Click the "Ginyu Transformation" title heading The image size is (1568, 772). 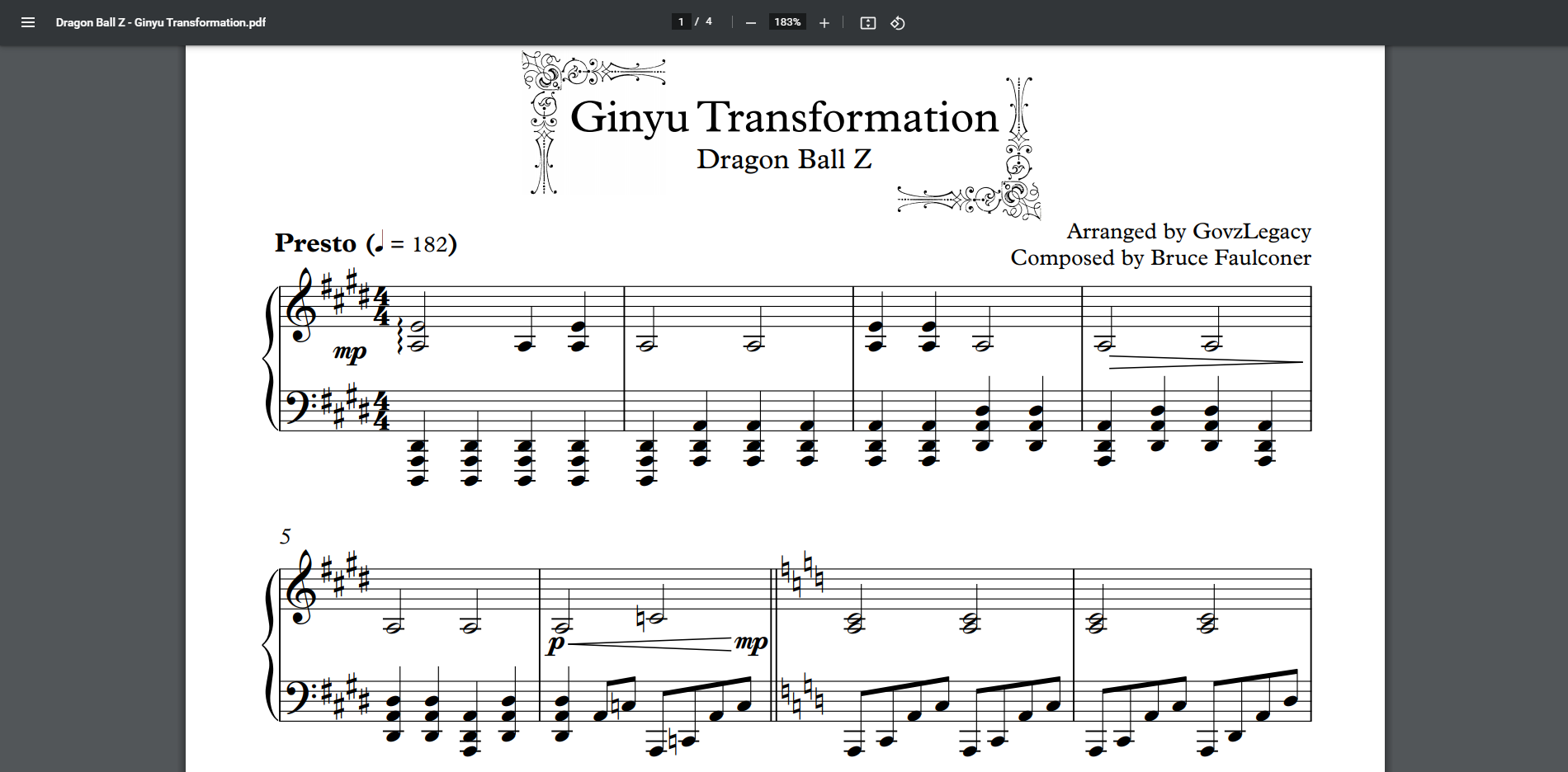pos(784,117)
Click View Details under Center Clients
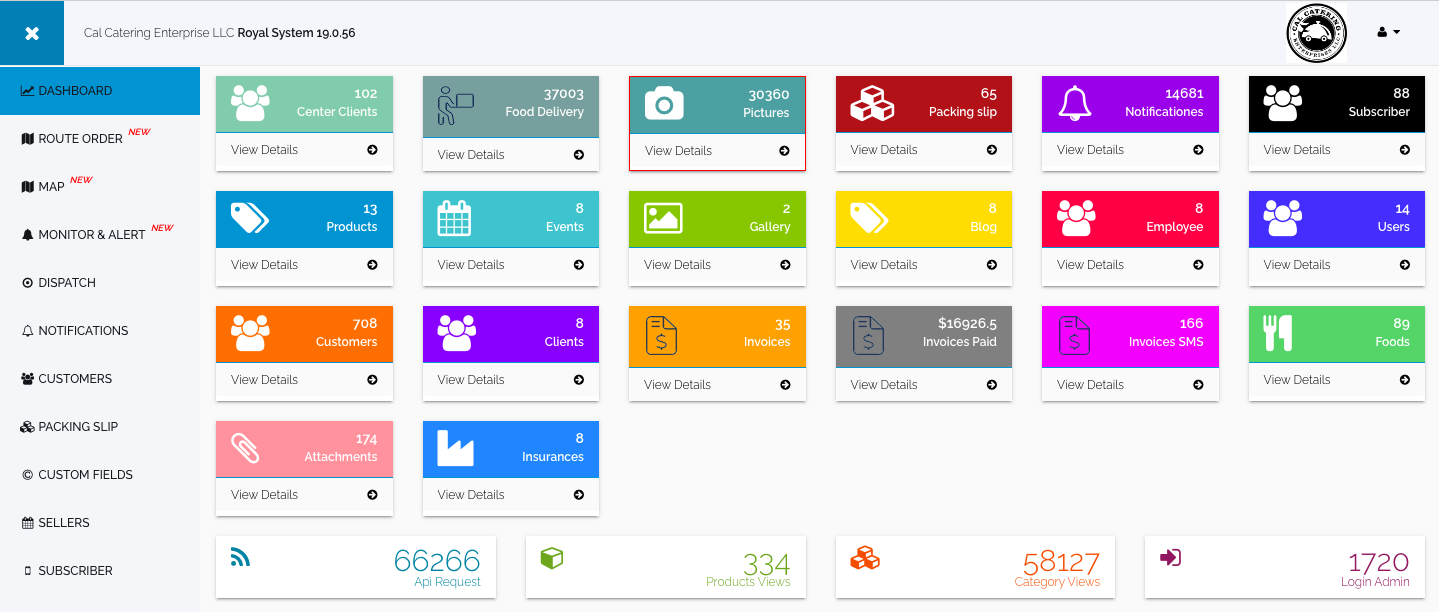The height and width of the screenshot is (612, 1439). click(265, 150)
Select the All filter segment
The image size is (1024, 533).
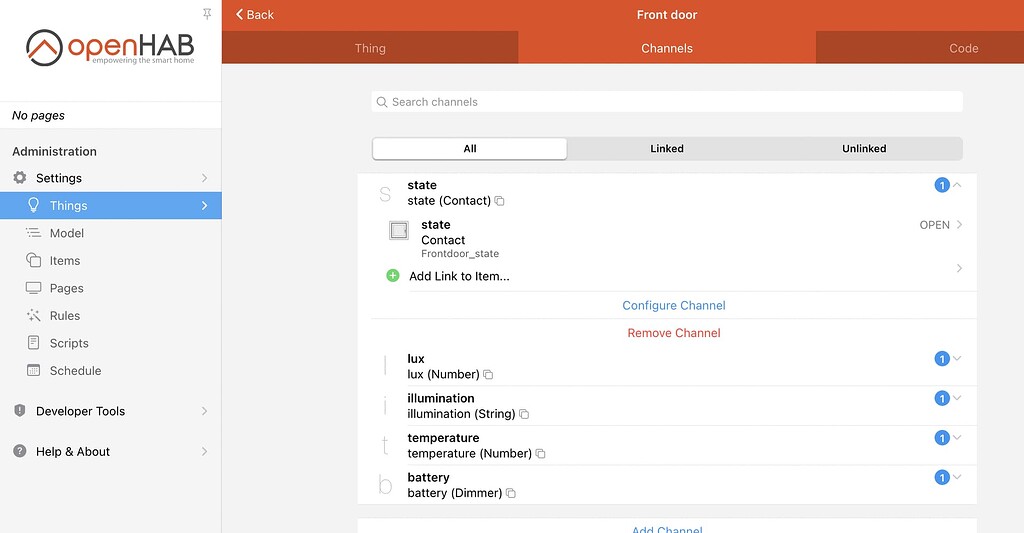[x=470, y=149]
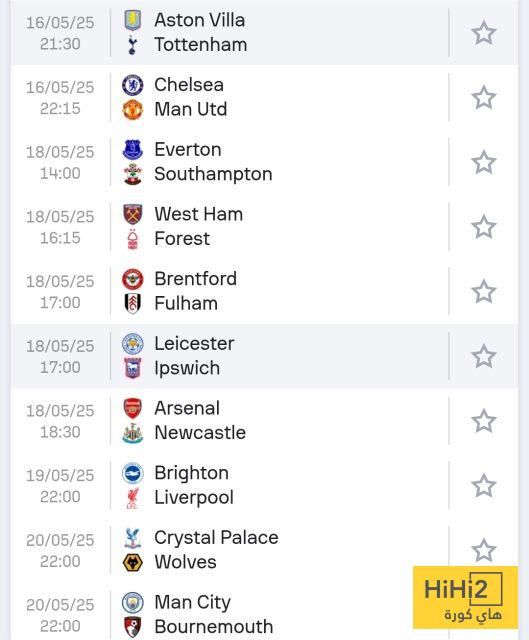The height and width of the screenshot is (640, 529).
Task: Click the Tottenham cockerel logo
Action: pyautogui.click(x=133, y=45)
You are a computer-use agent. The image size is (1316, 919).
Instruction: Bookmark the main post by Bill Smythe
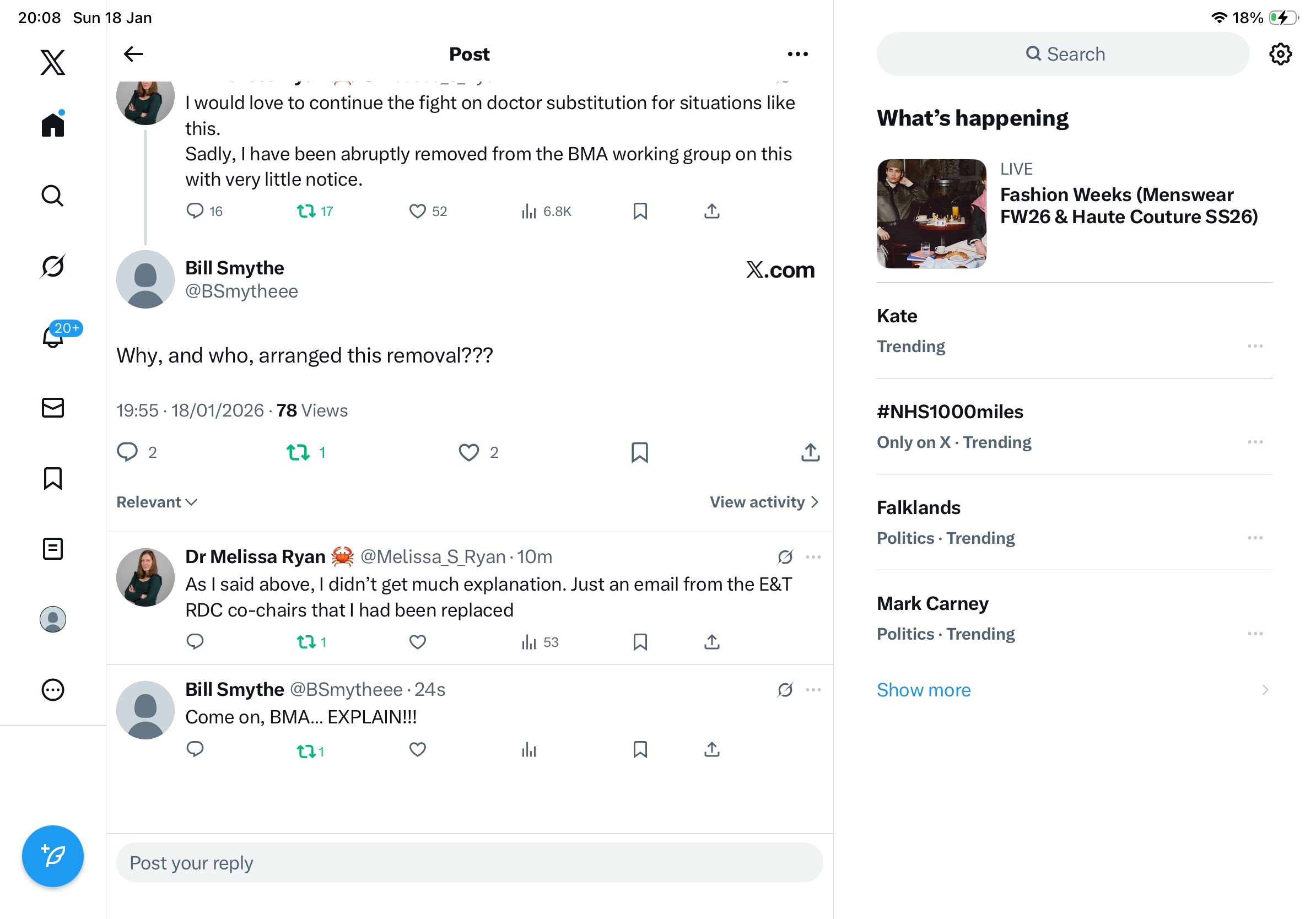click(x=640, y=453)
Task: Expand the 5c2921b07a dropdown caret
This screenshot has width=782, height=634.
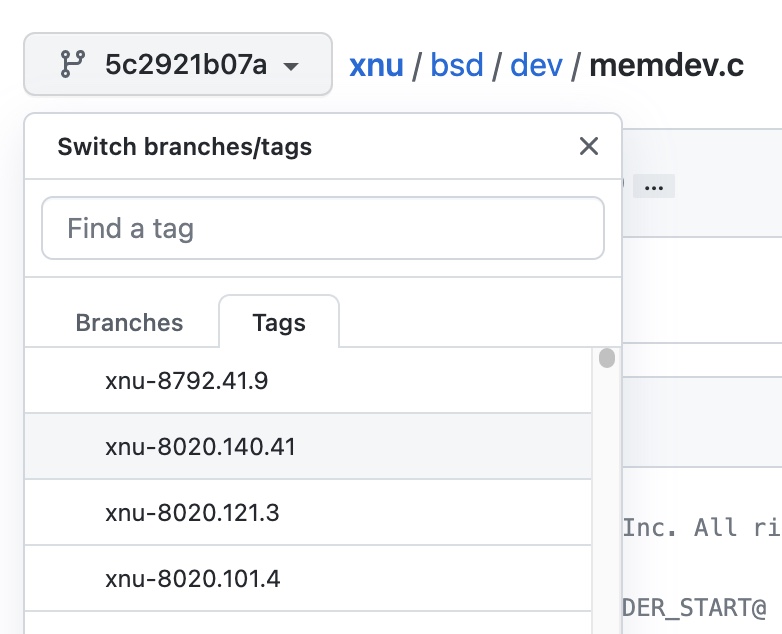Action: coord(291,67)
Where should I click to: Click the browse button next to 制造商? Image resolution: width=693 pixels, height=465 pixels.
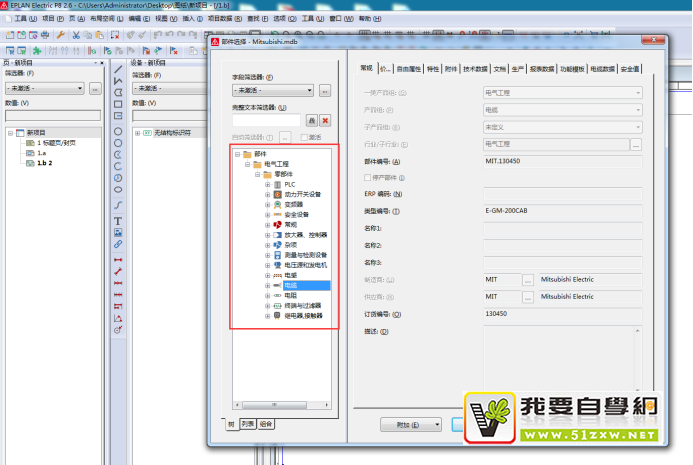tap(528, 280)
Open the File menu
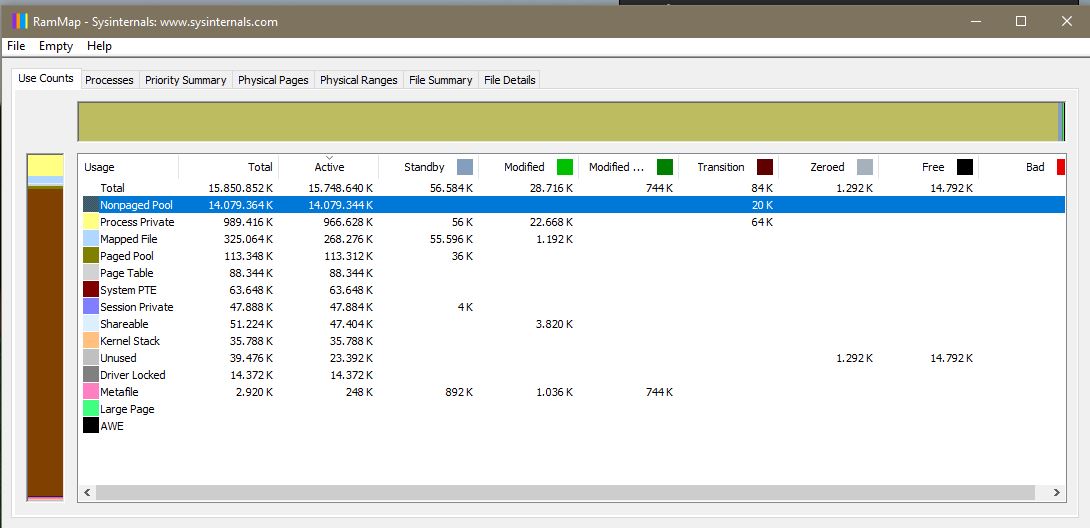This screenshot has width=1090, height=528. [x=16, y=46]
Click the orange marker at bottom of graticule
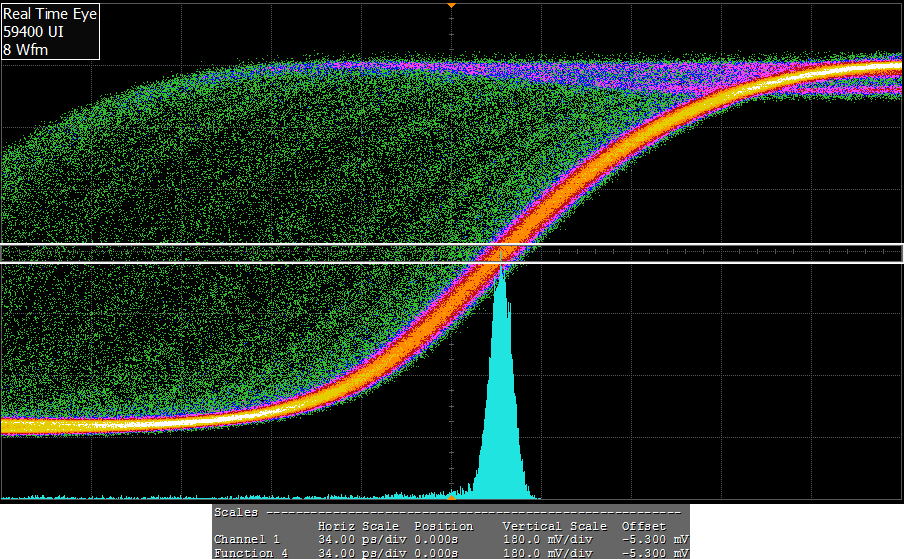Screen dimensions: 904x559 [x=451, y=495]
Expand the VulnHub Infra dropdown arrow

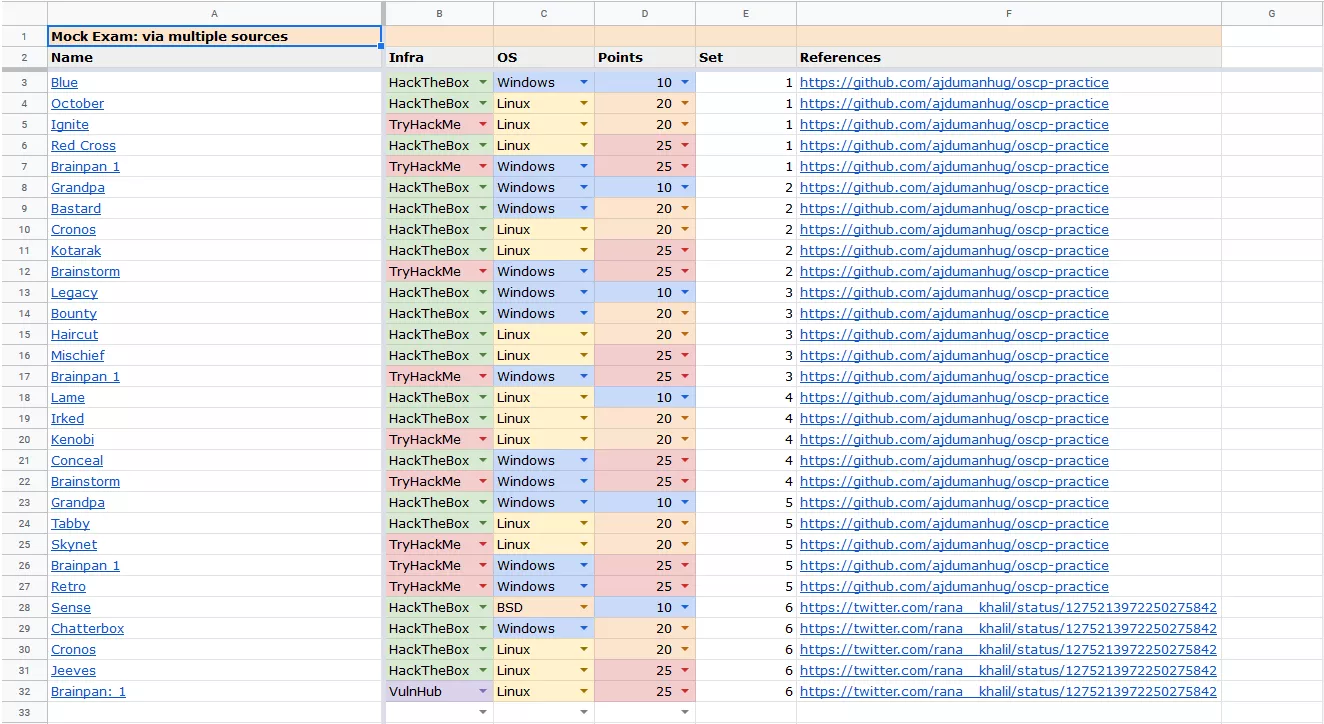[x=484, y=692]
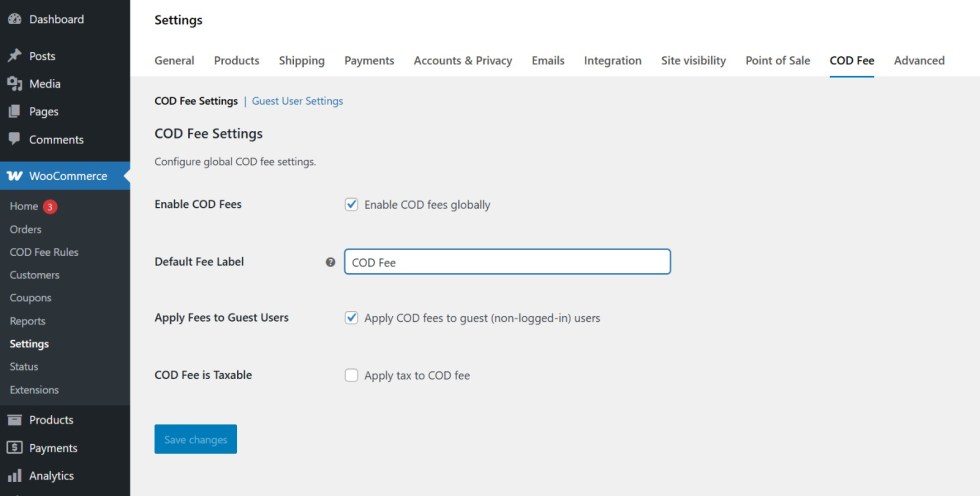Click the Pages icon in sidebar
Image resolution: width=980 pixels, height=496 pixels.
coord(15,112)
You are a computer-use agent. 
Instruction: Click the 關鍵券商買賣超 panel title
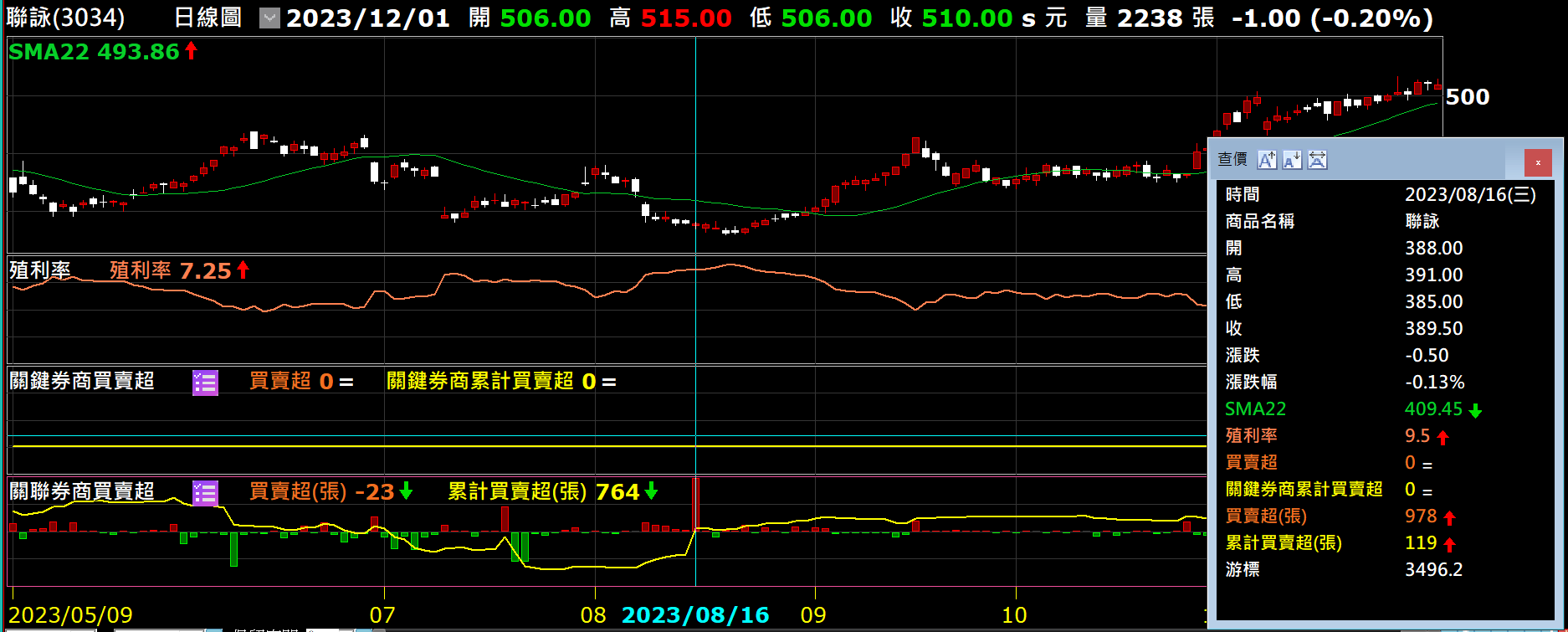point(82,381)
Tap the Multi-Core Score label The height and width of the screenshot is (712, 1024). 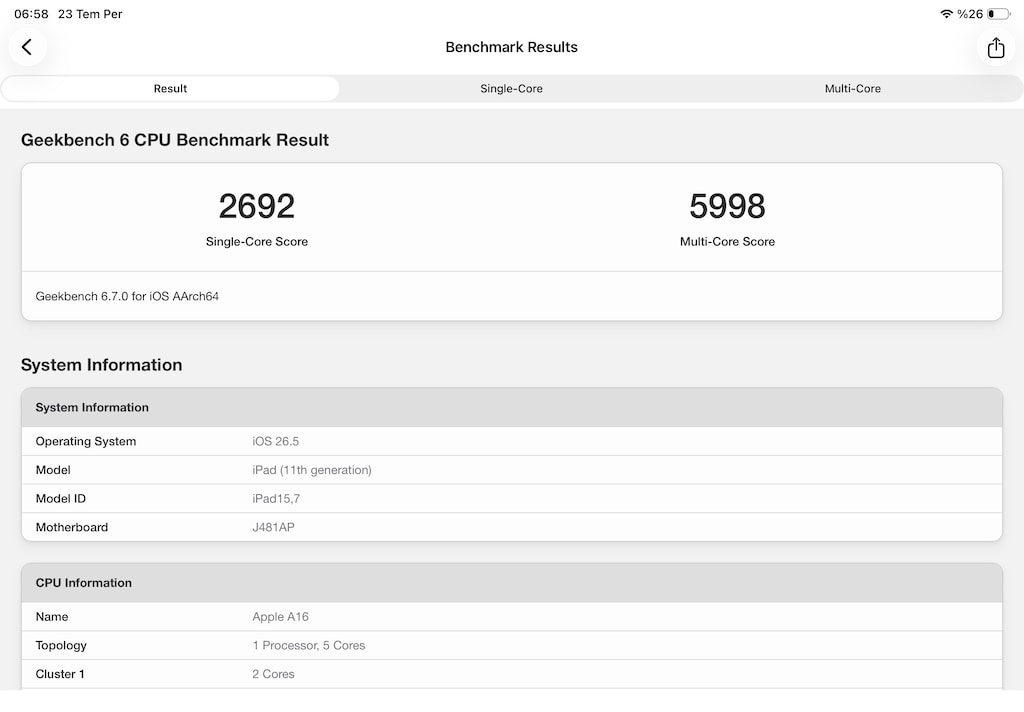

- TASK STATEMENT: Set down word for word every line from the one containing "The image size is (1024, 533)." through the last line of the records above, both ends included. Leave out the pictures.

- EXPECTED OUTPUT:
The image size is (1024, 533).
[x=470, y=149]
The height and width of the screenshot is (640, 529).
Task: Click the Tottenham cockerel logo
Action: pyautogui.click(x=133, y=45)
You are a computer-use agent. The image size is (1316, 919).
Instruction: Bookmark the main post by Bill Smythe
click(x=640, y=453)
Task: Expand the 5c2921b07a dropdown caret
This screenshot has width=782, height=634.
Action: coord(291,67)
Where should I click to: Click the browse button next to 制造商? Image resolution: width=693 pixels, height=465 pixels.
tap(528, 280)
Open the File menu
This screenshot has width=1090, height=528. [x=16, y=46]
Click the orange marker at bottom of graticule
Screen dimensions: 904x559 [x=451, y=495]
Expand the VulnHub Infra dropdown arrow

[x=484, y=692]
Click the Pages icon in sidebar
Image resolution: width=980 pixels, height=496 pixels.
coord(15,112)
You are a computer-use agent. 
Instruction: Click the 關鍵券商買賣超 panel title
point(82,381)
Tap the Multi-Core Score label The height and width of the screenshot is (712, 1024). 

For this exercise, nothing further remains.